To query the rows or the columns based on the expression (single or multiple column conditions) provided and returns a new DataFrame

Columns names must not have empty spaces.

`expr` – expression takes conditions to query rows

In [115]:
import pandas as pd
df = pd.DataFrame({'A': range(1, 6),
                   'B': range(10, 0, -2),
                   'C_C': range(10, 5, -1)})
df

Unnamed: 0,A,B,C_C
0,1,10,10
1,2,8,9
2,3,6,8
3,4,4,7
4,5,2,6


In [116]:
# Querying rows with a specific value
df.query('A > 2 ')

Unnamed: 0,A,B,C_C
2,3,6,8
3,4,4,7
4,5,2,6


In [117]:
# selecting rows based on column values passed in a list
_list = [2,5,6,8]
df.query('A in @_list')
# Equivalent to df.query('A in (2,5,6,8)')

Unnamed: 0,A,B,C_C
1,2,8,9
4,5,2,6


In [118]:
# Multiple conditions
df.query('A > 2 and C_C > 7')

Unnamed: 0,A,B,C_C
2,3,6,8


In [119]:
# 'not' Operator 
df.query('~(A > 2)')
# equivalent to df.query('not(A > 2)')

Unnamed: 0,A,B,C_C
0,1,10,10
1,2,8,9


In [120]:
df.query('A != 2 and B != 4')

Unnamed: 0,A,B,C_C
0,1,10,10
2,3,6,8
4,5,2,6


In [121]:
# selecting rows based on column values passed in a list that is not in df
_list = [2,5,6,8]
df.query('A not in @_list and B not in @_list')
# Equivalent to df.query('~ (A in (2,5,6,8) and (B in (2,5,6,8)))')

Unnamed: 0,A,B,C_C
0,1,10,10
3,4,4,7


In [122]:
# math operations 
df.query('B/2 > 3')

Unnamed: 0,A,B,C_C
0,1,10,10
1,2,8,9


In [123]:
# Use of inbuilt funcitons like sqrt(), abs()
df.query('sqrt(C_C) > 2.85')

Unnamed: 0,A,B,C_C
0,1,10,10
1,2,8,9


In [124]:
# Using index as condtions. 
df.query('index > 2')

# Similarly we can use index name in place of index keyword
# Equivalent to df.query('a > 2'), a is the name of index

Unnamed: 0,A,B,C_C
3,4,4,7
4,5,2,6


In [125]:
# looking through date_time data
df["Date"] = pd.date_range(start="2021-04-05", periods=5, freq="M")
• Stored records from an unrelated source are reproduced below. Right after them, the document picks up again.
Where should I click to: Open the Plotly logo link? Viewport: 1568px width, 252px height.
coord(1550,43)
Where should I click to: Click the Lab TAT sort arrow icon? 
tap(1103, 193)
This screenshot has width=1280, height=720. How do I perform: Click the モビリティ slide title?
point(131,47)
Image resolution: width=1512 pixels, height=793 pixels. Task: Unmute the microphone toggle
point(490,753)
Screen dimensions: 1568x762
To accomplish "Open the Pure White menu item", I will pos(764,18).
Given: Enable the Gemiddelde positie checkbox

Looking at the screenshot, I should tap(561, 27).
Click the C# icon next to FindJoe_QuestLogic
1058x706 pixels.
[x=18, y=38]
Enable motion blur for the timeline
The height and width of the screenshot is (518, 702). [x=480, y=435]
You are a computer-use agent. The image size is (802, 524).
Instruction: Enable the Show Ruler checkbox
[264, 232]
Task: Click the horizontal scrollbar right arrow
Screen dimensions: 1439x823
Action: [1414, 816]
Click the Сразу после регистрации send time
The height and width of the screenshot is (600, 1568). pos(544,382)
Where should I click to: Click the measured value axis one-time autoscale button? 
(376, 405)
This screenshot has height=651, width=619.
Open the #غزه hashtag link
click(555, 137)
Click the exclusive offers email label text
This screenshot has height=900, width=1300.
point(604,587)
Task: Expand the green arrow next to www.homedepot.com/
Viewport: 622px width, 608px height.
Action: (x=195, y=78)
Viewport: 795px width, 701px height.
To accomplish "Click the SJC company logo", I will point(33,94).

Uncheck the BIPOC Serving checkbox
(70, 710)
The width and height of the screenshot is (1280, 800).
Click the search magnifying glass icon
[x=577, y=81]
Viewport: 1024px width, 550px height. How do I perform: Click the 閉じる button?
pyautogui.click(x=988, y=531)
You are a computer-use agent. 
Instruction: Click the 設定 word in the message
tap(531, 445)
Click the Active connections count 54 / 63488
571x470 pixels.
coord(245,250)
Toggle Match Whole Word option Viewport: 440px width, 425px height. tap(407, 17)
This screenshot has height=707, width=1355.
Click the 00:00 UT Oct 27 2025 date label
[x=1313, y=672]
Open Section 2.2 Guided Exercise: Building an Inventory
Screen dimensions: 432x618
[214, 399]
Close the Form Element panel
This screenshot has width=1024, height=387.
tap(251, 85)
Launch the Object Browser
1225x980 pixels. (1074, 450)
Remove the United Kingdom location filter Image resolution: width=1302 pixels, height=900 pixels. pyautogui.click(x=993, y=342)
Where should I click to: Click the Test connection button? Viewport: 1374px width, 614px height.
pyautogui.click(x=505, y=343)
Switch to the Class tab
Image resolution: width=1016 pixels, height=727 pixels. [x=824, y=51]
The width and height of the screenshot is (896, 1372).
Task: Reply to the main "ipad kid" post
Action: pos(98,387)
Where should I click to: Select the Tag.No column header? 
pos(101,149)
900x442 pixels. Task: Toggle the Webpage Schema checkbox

df.query('Date.dt.month >= 6')

Unnamed: 0,A,B,C_C,Date
2,3,6,8,2021-06-30
3,4,4,7,2021-07-31
4,5,2,6,2021-08-31


In [126]:
# Querying based on conditions of comparing between two columns or more columns
df.query('A + B < C_C')

Unnamed: 0,A,B,C_C,Date


In [127]:
df

Unnamed: 0,A,B,C_C,Date
0,1,10,10,2021-04-30
1,2,8,9,2021-05-31
2,3,6,8,2021-06-30
3,4,4,7,2021-07-31
4,5,2,6,2021-08-31


In [128]:
# querying row using index as variables
var = 2
df.query('@var')

A                         3
B                         6
C_C                       8
Date    2021-06-30 00:00:00
Name: 2, dtype: object

In [129]:
# Multple conditions
df.query('A in @_list ' and 'B in @_list')

Unnamed: 0,A,B,C_C,Date
1,2,8,9,2021-05-31
2,3,6,8,2021-06-30
4,5,2,6,2021-08-31


In [130]:
# apply() method and lambda expression
_list = [2,5]
df.apply( lambda val : val[df['A'].isin(_list)]) # pure python

# Equivalent to df.query('A in @_list')          # using query() method

Unnamed: 0,A,B,C_C,Date
1,2,8,9,2021-05-31
4,5,2,6,2021-08-31